## Dataset extract
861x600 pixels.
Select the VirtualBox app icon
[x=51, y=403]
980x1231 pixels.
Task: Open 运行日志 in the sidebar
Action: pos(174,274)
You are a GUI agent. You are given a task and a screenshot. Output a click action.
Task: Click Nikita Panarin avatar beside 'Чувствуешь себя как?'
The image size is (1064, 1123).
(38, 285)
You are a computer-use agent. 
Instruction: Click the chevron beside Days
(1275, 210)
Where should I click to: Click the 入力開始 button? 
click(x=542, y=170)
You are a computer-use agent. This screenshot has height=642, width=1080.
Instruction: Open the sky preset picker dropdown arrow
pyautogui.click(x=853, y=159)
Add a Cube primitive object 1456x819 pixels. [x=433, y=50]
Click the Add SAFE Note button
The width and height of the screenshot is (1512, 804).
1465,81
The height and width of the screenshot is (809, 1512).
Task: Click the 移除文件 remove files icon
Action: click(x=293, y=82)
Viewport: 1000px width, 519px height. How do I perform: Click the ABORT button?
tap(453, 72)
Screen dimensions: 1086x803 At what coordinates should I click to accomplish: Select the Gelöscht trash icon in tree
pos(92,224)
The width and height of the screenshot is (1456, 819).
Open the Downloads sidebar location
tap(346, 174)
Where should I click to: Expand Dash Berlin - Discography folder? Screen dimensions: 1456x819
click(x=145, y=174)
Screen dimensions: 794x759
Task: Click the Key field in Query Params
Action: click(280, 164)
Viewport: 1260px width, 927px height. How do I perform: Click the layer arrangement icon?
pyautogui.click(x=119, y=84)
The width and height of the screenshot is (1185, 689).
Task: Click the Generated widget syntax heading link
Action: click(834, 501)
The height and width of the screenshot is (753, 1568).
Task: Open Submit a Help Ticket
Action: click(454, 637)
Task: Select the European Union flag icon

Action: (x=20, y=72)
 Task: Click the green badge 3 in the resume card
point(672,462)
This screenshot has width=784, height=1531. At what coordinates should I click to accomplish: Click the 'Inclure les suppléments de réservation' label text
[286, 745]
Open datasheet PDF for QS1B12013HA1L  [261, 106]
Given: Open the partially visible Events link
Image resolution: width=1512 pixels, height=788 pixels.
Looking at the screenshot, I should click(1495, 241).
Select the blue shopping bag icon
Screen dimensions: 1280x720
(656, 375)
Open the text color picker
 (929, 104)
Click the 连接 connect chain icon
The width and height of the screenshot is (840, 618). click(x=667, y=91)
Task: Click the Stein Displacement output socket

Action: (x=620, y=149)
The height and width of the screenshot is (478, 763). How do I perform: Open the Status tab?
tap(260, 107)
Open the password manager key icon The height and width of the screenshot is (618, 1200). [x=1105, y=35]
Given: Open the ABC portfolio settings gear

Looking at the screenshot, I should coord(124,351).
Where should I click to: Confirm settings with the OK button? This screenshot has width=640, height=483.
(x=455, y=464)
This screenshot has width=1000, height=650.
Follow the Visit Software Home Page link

## Exercise brief
Format every line of the records above as a JSON list of strings, one string per line, and leave out the blank lines.

## Answer for this exercise
[
  "861x600 pixels.",
  "Select the VirtualBox app icon",
  "[x=51, y=403]",
  "980x1231 pixels.",
  "Task: Open 运行日志 in the sidebar",
  "Action: pos(174,274)",
  "You are a GUI agent. You are given a task and a screenshot. Output a click action.",
  "Task: Click Nikita Panarin avatar beside 'Чувствуешь себя как?'",
  "The image size is (1064, 1123).",
  "(38, 285)",
  "You are a computer-use agent. ",
  "Instruction: Click the chevron beside Days",
  "(1275, 210)",
  "Where should I click to: Click the 入力開始 button? ",
  "click(x=542, y=170)",
  "You are a computer-use agent. This screenshot has height=642, width=1080.",
  "Instruction: Open the sky preset picker dropdown arrow",
  "pyautogui.click(x=853, y=159)",
  "Add a Cube primitive object 1456x819 pixels. [x=433, y=50]",
  "Click the Add SAFE Note button",
  "The width and height of the screenshot is (1512, 804).",
  "1465,81",
  "The height and width of the screenshot is (809, 1512).",
  "Task: Click the 移除文件 remove files icon",
  "Action: click(x=293, y=82)",
  "Viewport: 1000px width, 519px height. How do I perform: Click the ABORT button?",
  "tap(453, 72)",
  "Screen dimensions: 1086x803 At what coordinates should I click to accomplish: Select the Gelöscht trash icon in tree",
  "pos(92,224)",
  "The width and height of the screenshot is (1456, 819).",
  "Open the Downloads sidebar location",
  "tap(346, 174)",
  "Where should I click to: Expand Dash Berlin - Discography folder? Screen dimensions: 1456x819",
  "click(x=145, y=174)",
  "Screen dimensions: 794x759",
  "Task: Click the Key field in Query Params",
  "Action: click(280, 164)",
  "Viewport: 1260px width, 927px height. How do I perform: Click the layer arrangement icon?",
  "pyautogui.click(x=119, y=84)",
  "The width and height of the screenshot is (1185, 689).",
  "Task: Click the Generated widget syntax heading link",
  "Action: click(834, 501)",
  "The height and width of the screenshot is (753, 1568).",
  "Task: Open Submit a Help Ticket",
  "Action: click(454, 637)",
  "Task: Select the European Union flag icon",
  "Action: (x=20, y=72)",
  " Task: Click the green badge 3 in the resume card",
  "point(672,462)",
  "This screenshot has width=784, height=1531. At what coordinates should I click to accomplish: Click the 'Inclure les suppléments de réservation' label text",
  "[286, 745]",
  "Open datasheet PDF for QS1B12013HA1L  [261, 106]",
  "Given: Open the partially visible Events link",
  "Image resolution: width=1512 pixels, height=788 pixels.",
  "Looking at the screenshot, I should click(1495, 241).",
  "Select the blue shopping bag icon",
  "Screen dimensions: 1280x720",
  "(656, 375)",
  "Open the text color picker",
  " (929, 104)",
  "Click the 连接 connect chain icon",
  "The width and height of the screenshot is (840, 618). click(x=667, y=91)",
  "Task: Click the Stein Displacement output socket",
  "Action: (x=620, y=149)",
  "The height and width of the screenshot is (478, 763). How do I perform: Open the Status tab?",
  "tap(260, 107)",
  "Open the password manager key icon The height and width of the screenshot is (618, 1200). [x=1105, y=35]",
  "Given: Open the ABC portfolio settings gear",
  "Looking at the screenshot, I should coord(124,351).",
  "Where should I click to: Confirm settings with the OK button? This screenshot has width=640, height=483.",
  "(x=455, y=464)",
  "This screenshot has width=1000, height=650.",
  "Follow the Visit Software Home Page link"
]